A diamond film (11);
Oxygen (12) bound to the surface of the diamond film;
An electron-emitting material comprising a termination metal (13) bonded to the diamond film via the oxygen,
The diamond film is an N-type diamond semiconductor doped with impurities,
The termination metal is an electron emission material containing at least one of Na, K, Rb, Cs, and Mg.
The electron-emitting material according to claim 1, wherein the termination metal includes at least two of Na, K, Rb, Cs, and Mg.
A diamond film (11);
Oxygen (12) bound to the surface of the diamond film;
A first metal layer (14) for bonding to the diamond film via the oxygen;
An electron emission material comprising: a second metal layer (15) laminated on the first metal layer,
The diamond film is an N-type diamond semiconductor doped with impurities,
The first metal layer includes at least one of Li, Na, K, Rb, Cs, and Mg;
The second metal layer is an electron emission material including at least one metal different from the first metal layer among Li, Na, K, Rb, Cs, and Mg.
A pair of electrodes consisting of an emitter electrode (3) and a collector electrode (4) arranged to face each other,
The electron emitter according to any one of claims 1 to 3, wherein the emitter electrode is an electrode that emits electrons.
The electron-emitting device according to claim 4, wherein the electron-emitting device is a thermoelectron generating device that uses thermoelectrons moving between the pair of electrodes.
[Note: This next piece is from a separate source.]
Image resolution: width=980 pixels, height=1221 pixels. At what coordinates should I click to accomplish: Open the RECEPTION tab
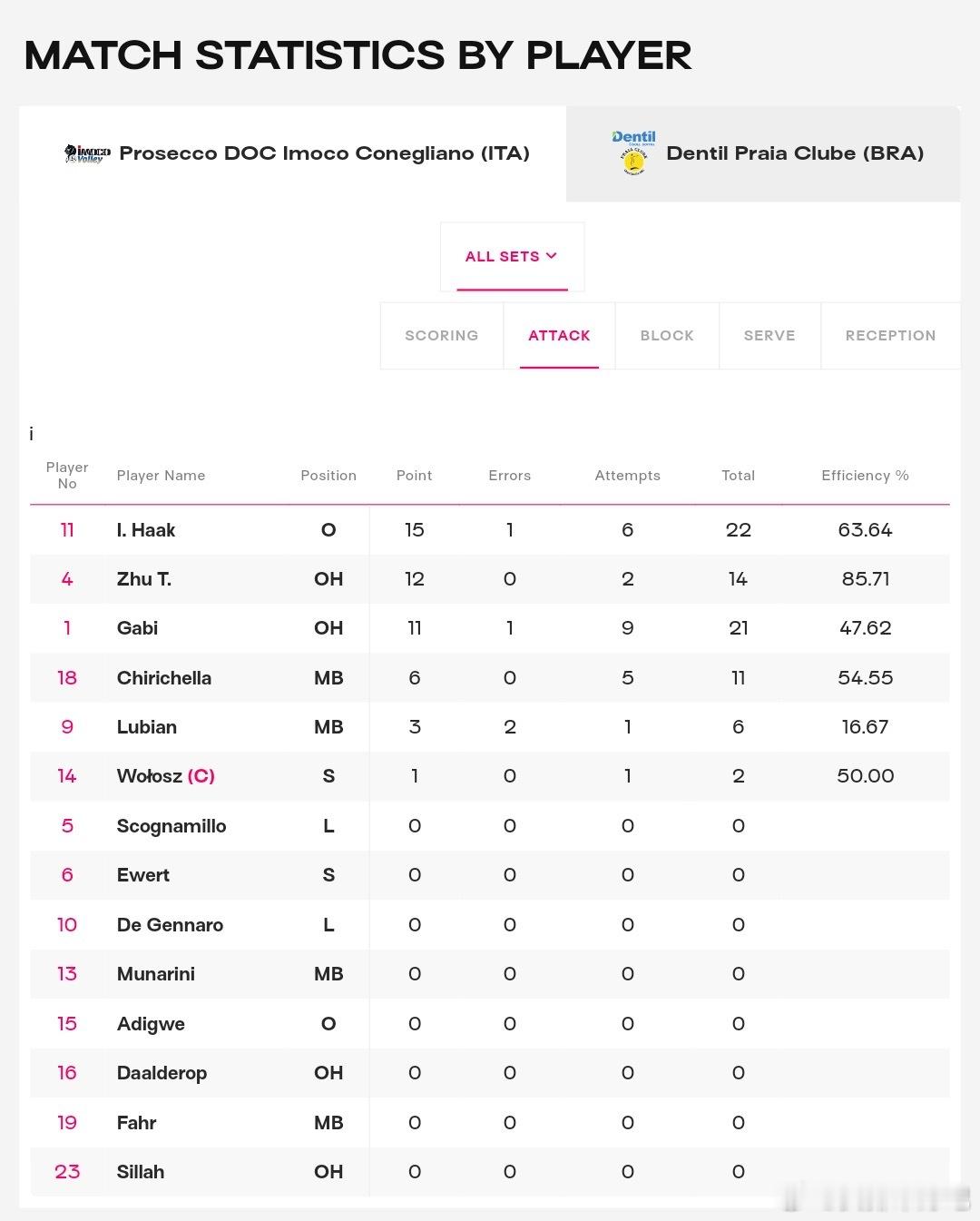(890, 336)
The electron-emitting device according to claim 4, wherein the electron-emitting device is a photo-excited electron-emitting device that utilizes electrons emitted from the emitter electrode by photo-excitation.
The electron-emitting device according to claim 4, wherein the electron-emitting device is a photoexcited thermoelectron generating device that uses thermal electrons moving between the pair of electrodes.